Teacher Education and Development

I have helped lead several teacher development initiatives including an NSF Noyce capacity building grant (co-PI on award #1852932), an NSF IUSE grant to develop coherence in the elementary teacher education curriculum (co-PI on award #1712493) and an (unfunded) Physics Teacher Education Coalition (PhysTEC) proposal (PI).  I also serve as the Chair of the Masters of Science for Secondary School Teachers (MSSST) program run by the CSME, which provides advanced content expertise for in-service science teachers.  Below, I focus on the Noyce capacity building project.

The NSF Noyce program supports talented STEM undergraduate majors and professionals to become effective K-12 STEM teachers and experienced, exemplary K-12 STEM teachers to become STEM master teachers in high-need school districts. It also supports research on the persistence, retention, and effectiveness of K-12 STEM teachers in high-need school districts.  This one-year Noyce capacity building project lays the foundation for increasing the number of qualified science teachers in Utah.  A central challenge is recruiting teachers who remain in the profession. One approach to enhancing teacher recruitment is to simplify the process for STEM undergraduates to obtain their teaching certification while pursuing STEM degrees. Likewise, ensuring that aspiring teachers receive adequate training and support is a primary means to improve teacher retention.
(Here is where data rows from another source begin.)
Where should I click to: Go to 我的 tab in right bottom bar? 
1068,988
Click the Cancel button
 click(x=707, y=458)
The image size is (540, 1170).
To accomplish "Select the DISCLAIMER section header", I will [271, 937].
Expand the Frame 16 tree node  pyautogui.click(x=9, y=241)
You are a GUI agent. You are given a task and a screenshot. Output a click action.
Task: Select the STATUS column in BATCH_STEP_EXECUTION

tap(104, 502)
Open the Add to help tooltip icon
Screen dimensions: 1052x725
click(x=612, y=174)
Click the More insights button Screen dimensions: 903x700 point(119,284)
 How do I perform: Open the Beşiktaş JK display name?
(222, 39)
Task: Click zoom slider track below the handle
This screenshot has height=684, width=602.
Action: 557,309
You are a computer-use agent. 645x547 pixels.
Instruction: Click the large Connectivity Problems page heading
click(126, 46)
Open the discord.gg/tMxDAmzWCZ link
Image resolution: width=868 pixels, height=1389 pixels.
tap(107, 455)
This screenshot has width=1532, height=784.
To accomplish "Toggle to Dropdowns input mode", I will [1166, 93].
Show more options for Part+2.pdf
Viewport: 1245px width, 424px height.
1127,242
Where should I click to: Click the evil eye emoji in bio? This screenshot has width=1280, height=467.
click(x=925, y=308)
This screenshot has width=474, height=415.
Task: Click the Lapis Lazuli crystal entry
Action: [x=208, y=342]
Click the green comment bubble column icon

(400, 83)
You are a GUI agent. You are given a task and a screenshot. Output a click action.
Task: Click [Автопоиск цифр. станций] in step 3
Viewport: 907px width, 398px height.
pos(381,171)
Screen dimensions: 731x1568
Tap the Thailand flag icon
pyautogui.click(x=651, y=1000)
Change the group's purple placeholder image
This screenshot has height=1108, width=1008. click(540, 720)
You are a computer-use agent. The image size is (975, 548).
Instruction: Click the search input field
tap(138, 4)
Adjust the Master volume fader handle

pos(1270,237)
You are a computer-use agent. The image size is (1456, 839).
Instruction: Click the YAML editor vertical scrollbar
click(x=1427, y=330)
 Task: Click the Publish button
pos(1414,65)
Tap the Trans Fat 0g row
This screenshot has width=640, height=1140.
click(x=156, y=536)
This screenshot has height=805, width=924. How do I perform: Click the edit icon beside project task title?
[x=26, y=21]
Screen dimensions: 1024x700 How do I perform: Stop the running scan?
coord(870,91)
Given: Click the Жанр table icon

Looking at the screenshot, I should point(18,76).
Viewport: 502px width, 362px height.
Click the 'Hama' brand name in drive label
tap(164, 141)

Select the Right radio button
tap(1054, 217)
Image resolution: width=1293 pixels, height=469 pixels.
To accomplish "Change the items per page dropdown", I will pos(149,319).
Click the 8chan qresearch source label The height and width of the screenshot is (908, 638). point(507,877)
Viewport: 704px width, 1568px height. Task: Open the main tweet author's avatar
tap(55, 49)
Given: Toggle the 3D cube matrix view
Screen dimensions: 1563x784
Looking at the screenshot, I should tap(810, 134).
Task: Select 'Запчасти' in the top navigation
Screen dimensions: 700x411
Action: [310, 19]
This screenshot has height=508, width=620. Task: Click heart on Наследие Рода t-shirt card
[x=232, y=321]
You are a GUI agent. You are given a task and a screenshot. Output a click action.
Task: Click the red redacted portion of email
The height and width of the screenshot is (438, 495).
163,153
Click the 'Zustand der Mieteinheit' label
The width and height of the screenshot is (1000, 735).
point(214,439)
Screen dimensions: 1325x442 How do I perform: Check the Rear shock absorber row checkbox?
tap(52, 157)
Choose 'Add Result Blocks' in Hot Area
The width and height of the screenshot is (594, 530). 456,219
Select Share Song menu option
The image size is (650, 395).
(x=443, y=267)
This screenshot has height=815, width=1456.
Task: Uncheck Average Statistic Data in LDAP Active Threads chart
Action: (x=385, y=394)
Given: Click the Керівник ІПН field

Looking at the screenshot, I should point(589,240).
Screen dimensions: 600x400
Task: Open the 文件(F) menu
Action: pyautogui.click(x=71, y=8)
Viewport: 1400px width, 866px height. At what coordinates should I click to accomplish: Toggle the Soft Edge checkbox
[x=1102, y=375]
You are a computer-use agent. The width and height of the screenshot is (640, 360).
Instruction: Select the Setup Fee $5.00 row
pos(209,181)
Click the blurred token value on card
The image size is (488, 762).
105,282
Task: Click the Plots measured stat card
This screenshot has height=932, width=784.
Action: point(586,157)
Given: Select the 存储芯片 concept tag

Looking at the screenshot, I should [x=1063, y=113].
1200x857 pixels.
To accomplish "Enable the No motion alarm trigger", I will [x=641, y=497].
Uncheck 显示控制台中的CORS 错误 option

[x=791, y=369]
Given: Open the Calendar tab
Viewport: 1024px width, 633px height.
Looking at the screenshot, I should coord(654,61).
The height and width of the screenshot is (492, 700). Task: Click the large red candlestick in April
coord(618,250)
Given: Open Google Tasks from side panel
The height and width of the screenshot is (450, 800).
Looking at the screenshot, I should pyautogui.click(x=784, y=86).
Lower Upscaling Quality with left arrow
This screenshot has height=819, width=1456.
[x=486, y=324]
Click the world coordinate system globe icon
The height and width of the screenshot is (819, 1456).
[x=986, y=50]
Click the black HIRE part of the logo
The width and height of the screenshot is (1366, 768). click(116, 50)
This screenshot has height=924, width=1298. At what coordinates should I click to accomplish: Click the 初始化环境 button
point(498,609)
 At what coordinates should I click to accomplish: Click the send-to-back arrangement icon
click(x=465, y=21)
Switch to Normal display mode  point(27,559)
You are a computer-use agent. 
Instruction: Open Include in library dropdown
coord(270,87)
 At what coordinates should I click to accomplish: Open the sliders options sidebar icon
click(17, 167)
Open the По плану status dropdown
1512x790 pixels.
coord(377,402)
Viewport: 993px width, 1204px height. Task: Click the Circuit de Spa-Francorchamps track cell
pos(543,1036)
Recognizing these opportunities, this project aims to develop a high-quality, accelerated 5-year BS/MEd program at the University of Utah that integrates learning of STEM content knowledge and STEM teaching methods, as well as pre-service training. This has the potential to prepare future STEM teachers who can meet the needs of diverse learners and contribute to national priorities for the STEM workforce.

Through this effort, the University of Utah is working closely with Salt Lake Community College, the source of almost 1,000 of the University's STEM undergraduates each year. These two key partners, together with Salt Lake City School District, master teachers, community leaders, and experts in high-need environments, form the "Utah Collaborative” whose goals are to: 1) conduct a detailed needs assessment that determines the number of teachers needed and also the attributes such as soft-skills and dispositions that enable teachers to thrive in high-need environments; 2) create a compact five-year degree program that results in a STEM bachelor of science degree and a Master of Education, with licensure; 3) develop a direct pathway from Salt Lake Community College to completion of the BS/MEd program at the University of Utah; 4) develop unique student teaching opportunities and internships that will allow participants to gain extensive exposure to teaching in high-need schools; 5) develop a network of school and community-based mentors to help support new and continuing teachers; and 6) develop a strategic dissemination and advising plan that will enable the recruitment and support of STEM students from different backgrounds.

Funding:  This one-year project was funded by a $117,266 NSF Noyce capacity building grant (award #1852932) with Holly Godsey as PI, and has provided the infrastructure for a Noyce Track 1 proposal now in preparation.

People and Roles:

  • Prof. Holly Godsey, Associate Professor (Lecturer) in Geology & Geophysics; Director of Student Success & Teacher Development in the CSME:  Holly has led all aspects of this project and is PI on the Noyce grant. 
  • Mary Burbank, Director of the Urban Institute for Teacher Education:  Mary has been a key partner and is co-PI on the Noyce grant. 
  • Prof. Lauren Barth-Cohen, Assistant Professor in Educational Psychology:  Lauren has helped streamline the licensure and education components of the curriculum and is co-PI on the Noyce grant.
  • Many additional collaborators from the College of Science and College of Education made important contributions. 
  • My role:  I helped write the grant, helped articulate new undergraduate science teaching degree curricula, and helped shepherd those through departmental and college reviews.  I am a co-PI on the Noyce grant.